• [PROBLEM REQUIREMENTS]: Repeat the listing that follows without a single change.

• [SUPPLIED INFORMATION]:
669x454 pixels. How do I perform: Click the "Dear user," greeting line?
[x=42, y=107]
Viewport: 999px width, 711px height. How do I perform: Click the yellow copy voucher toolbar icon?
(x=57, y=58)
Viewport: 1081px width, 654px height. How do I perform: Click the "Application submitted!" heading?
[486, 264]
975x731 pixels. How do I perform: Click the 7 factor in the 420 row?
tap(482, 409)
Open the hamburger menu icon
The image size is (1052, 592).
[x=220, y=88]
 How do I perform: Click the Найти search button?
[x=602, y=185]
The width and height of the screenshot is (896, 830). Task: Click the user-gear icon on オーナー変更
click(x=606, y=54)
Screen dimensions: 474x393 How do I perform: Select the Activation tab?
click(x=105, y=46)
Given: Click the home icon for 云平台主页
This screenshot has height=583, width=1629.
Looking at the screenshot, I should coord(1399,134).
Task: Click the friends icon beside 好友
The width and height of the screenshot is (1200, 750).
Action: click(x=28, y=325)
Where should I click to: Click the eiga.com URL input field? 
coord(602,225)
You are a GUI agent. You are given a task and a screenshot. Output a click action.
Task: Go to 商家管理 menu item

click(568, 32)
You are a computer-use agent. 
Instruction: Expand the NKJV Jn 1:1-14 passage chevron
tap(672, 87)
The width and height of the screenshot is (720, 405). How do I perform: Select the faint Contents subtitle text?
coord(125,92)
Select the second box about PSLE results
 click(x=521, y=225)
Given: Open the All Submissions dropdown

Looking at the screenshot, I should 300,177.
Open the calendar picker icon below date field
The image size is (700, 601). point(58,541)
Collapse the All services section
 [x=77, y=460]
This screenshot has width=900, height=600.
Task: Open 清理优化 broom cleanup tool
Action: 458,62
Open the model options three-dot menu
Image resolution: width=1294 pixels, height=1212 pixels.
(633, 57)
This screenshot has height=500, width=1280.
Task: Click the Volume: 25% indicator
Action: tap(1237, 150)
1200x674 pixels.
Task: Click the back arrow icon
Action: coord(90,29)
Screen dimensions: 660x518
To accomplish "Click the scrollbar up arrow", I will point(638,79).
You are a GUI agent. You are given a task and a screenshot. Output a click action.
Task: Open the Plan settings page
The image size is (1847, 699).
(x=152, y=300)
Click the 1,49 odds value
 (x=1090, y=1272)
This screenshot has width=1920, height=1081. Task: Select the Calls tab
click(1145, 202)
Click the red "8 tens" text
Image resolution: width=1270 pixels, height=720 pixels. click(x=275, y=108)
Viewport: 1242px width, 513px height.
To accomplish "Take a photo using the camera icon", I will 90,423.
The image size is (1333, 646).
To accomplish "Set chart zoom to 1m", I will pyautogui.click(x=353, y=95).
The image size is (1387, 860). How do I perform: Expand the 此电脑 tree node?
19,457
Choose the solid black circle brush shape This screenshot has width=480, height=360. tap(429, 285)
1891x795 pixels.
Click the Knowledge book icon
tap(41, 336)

• [EXPECTED ANSWER]:
669x454 pixels. How do I perform: Click the "Dear user," greeting line?
[x=42, y=107]
Viewport: 999px width, 711px height. How do I perform: Click the yellow copy voucher toolbar icon?
(x=57, y=58)
Viewport: 1081px width, 654px height. How do I perform: Click the "Application submitted!" heading?
[486, 264]
975x731 pixels. How do I perform: Click the 7 factor in the 420 row?
tap(482, 409)
Open the hamburger menu icon
The image size is (1052, 592).
[x=220, y=88]
 How do I perform: Click the Найти search button?
[x=602, y=185]
The width and height of the screenshot is (896, 830). Task: Click the user-gear icon on オーナー変更
click(x=606, y=54)
Screen dimensions: 474x393 How do I perform: Select the Activation tab?
click(x=105, y=46)
Given: Click the home icon for 云平台主页
This screenshot has height=583, width=1629.
Looking at the screenshot, I should coord(1399,134).
Task: Click the friends icon beside 好友
The width and height of the screenshot is (1200, 750).
Action: click(x=28, y=325)
Where should I click to: Click the eiga.com URL input field? 
coord(602,225)
You are a GUI agent. You are given a task and a screenshot. Output a click action.
Task: Go to 商家管理 menu item

click(568, 32)
You are a computer-use agent. 
Instruction: Expand the NKJV Jn 1:1-14 passage chevron
tap(672, 87)
The width and height of the screenshot is (720, 405). How do I perform: Select the faint Contents subtitle text?
coord(125,92)
Select the second box about PSLE results
 click(x=521, y=225)
Given: Open the All Submissions dropdown

Looking at the screenshot, I should 300,177.
Open the calendar picker icon below date field
The image size is (700, 601). point(58,541)
Collapse the All services section
 [x=77, y=460]
This screenshot has width=900, height=600.
Task: Open 清理优化 broom cleanup tool
Action: 458,62
Open the model options three-dot menu
Image resolution: width=1294 pixels, height=1212 pixels.
(633, 57)
This screenshot has height=500, width=1280.
Task: Click the Volume: 25% indicator
Action: tap(1237, 150)
1200x674 pixels.
Task: Click the back arrow icon
Action: coord(90,29)
Screen dimensions: 660x518
To accomplish "Click the scrollbar up arrow", I will point(638,79).
You are a GUI agent. You are given a task and a screenshot. Output a click action.
Task: Open the Plan settings page
The image size is (1847, 699).
(x=152, y=300)
Click the 1,49 odds value
 (x=1090, y=1272)
This screenshot has width=1920, height=1081. Task: Select the Calls tab
click(1145, 202)
Click the red "8 tens" text
Image resolution: width=1270 pixels, height=720 pixels. click(x=275, y=108)
Viewport: 1242px width, 513px height.
To accomplish "Take a photo using the camera icon", I will 90,423.
The image size is (1333, 646).
To accomplish "Set chart zoom to 1m", I will pyautogui.click(x=353, y=95).
The image size is (1387, 860). How do I perform: Expand the 此电脑 tree node?
19,457
Choose the solid black circle brush shape This screenshot has width=480, height=360. tap(429, 285)
1891x795 pixels.
Click the Knowledge book icon
tap(41, 336)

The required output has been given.